Records taken from a dataset
------------------------------------------------------------

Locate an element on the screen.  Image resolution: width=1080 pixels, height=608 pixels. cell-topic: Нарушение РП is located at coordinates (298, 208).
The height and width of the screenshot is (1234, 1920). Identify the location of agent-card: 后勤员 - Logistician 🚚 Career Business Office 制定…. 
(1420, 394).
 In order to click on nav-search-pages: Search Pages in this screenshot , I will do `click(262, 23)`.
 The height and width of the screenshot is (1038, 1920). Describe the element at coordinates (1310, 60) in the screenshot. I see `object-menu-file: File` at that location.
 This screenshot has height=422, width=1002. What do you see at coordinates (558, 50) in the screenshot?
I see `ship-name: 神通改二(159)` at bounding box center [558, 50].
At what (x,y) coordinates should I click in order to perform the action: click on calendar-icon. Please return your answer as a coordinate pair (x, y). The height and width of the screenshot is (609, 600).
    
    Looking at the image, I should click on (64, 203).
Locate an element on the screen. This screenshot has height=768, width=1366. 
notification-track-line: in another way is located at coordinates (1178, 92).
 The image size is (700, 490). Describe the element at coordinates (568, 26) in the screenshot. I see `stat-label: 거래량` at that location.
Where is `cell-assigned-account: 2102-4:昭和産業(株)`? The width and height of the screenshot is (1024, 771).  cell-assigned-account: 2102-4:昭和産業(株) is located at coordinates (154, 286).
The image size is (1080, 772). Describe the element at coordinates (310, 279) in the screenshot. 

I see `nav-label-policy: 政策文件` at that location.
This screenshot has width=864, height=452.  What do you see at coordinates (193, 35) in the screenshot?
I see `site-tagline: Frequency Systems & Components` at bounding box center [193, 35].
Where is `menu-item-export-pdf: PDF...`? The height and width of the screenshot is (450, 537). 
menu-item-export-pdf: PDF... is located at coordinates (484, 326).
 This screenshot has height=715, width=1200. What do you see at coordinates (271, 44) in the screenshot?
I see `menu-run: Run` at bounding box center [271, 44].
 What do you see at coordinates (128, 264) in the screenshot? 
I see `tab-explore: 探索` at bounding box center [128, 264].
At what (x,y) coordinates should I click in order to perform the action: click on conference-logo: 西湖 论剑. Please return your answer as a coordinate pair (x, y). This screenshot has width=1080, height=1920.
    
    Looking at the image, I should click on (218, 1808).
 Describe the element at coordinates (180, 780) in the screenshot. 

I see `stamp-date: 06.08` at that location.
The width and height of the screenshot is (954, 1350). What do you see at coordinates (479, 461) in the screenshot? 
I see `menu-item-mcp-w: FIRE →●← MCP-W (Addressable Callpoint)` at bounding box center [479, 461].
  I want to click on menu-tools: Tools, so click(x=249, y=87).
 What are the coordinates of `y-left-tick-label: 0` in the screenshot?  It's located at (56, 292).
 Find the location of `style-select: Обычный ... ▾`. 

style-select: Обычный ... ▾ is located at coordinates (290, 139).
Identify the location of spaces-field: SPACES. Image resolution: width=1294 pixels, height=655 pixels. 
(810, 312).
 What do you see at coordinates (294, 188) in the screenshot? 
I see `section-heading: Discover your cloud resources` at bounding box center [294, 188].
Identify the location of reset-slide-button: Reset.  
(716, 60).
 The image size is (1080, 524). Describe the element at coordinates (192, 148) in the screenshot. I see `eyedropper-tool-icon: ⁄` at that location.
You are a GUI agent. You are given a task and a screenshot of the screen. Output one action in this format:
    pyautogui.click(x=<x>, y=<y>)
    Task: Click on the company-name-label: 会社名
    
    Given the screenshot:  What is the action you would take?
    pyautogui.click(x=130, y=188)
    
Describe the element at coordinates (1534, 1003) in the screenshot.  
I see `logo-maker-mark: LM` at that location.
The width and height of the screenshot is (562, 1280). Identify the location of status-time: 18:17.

------------------------------------------------------------

Exercise objective: Return every one of the records above unchanged, line for line.

Task answer:
Locate an element on the screen.  Image resolution: width=1080 pixels, height=608 pixels. cell-topic: Нарушение РП is located at coordinates (298, 208).
The height and width of the screenshot is (1234, 1920). Identify the location of agent-card: 后勤员 - Logistician 🚚 Career Business Office 制定…. 
(1420, 394).
 In order to click on nav-search-pages: Search Pages in this screenshot , I will do `click(262, 23)`.
 The height and width of the screenshot is (1038, 1920). Describe the element at coordinates (1310, 60) in the screenshot. I see `object-menu-file: File` at that location.
 This screenshot has height=422, width=1002. What do you see at coordinates (558, 50) in the screenshot?
I see `ship-name: 神通改二(159)` at bounding box center [558, 50].
At what (x,y) coordinates should I click in order to perform the action: click on calendar-icon. Please return your answer as a coordinate pair (x, y). The height and width of the screenshot is (609, 600).
    
    Looking at the image, I should click on (64, 203).
Locate an element on the screen. This screenshot has height=768, width=1366. 
notification-track-line: in another way is located at coordinates (1178, 92).
 The image size is (700, 490). Describe the element at coordinates (568, 26) in the screenshot. I see `stat-label: 거래량` at that location.
Where is `cell-assigned-account: 2102-4:昭和産業(株)`? The width and height of the screenshot is (1024, 771).  cell-assigned-account: 2102-4:昭和産業(株) is located at coordinates (154, 286).
The image size is (1080, 772). Describe the element at coordinates (310, 279) in the screenshot. 

I see `nav-label-policy: 政策文件` at that location.
This screenshot has width=864, height=452.  What do you see at coordinates (193, 35) in the screenshot?
I see `site-tagline: Frequency Systems & Components` at bounding box center [193, 35].
Where is `menu-item-export-pdf: PDF...`? The height and width of the screenshot is (450, 537). 
menu-item-export-pdf: PDF... is located at coordinates (484, 326).
 This screenshot has height=715, width=1200. What do you see at coordinates (271, 44) in the screenshot?
I see `menu-run: Run` at bounding box center [271, 44].
 What do you see at coordinates (128, 264) in the screenshot? 
I see `tab-explore: 探索` at bounding box center [128, 264].
At what (x,y) coordinates should I click in order to perform the action: click on conference-logo: 西湖 论剑. Please return your answer as a coordinate pair (x, y). This screenshot has width=1080, height=1920.
    
    Looking at the image, I should click on (218, 1808).
 Describe the element at coordinates (180, 780) in the screenshot. 

I see `stamp-date: 06.08` at that location.
The width and height of the screenshot is (954, 1350). What do you see at coordinates (479, 461) in the screenshot? 
I see `menu-item-mcp-w: FIRE →●← MCP-W (Addressable Callpoint)` at bounding box center [479, 461].
  I want to click on menu-tools: Tools, so click(x=249, y=87).
 What are the coordinates of `y-left-tick-label: 0` in the screenshot?  It's located at (56, 292).
 Find the location of `style-select: Обычный ... ▾`. 

style-select: Обычный ... ▾ is located at coordinates (290, 139).
Identify the location of spaces-field: SPACES. Image resolution: width=1294 pixels, height=655 pixels. 
(810, 312).
 What do you see at coordinates (294, 188) in the screenshot? 
I see `section-heading: Discover your cloud resources` at bounding box center [294, 188].
Identify the location of reset-slide-button: Reset.  
(716, 60).
 The image size is (1080, 524). Describe the element at coordinates (192, 148) in the screenshot. I see `eyedropper-tool-icon: ⁄` at that location.
You are a GUI agent. You are given a task and a screenshot of the screen. Output one action in this format:
    pyautogui.click(x=<x>, y=<y>)
    Task: Click on the company-name-label: 会社名
    
    Given the screenshot:  What is the action you would take?
    pyautogui.click(x=130, y=188)
    
Describe the element at coordinates (1534, 1003) in the screenshot.  
I see `logo-maker-mark: LM` at that location.
The width and height of the screenshot is (562, 1280). Identify the location of status-time: 18:17.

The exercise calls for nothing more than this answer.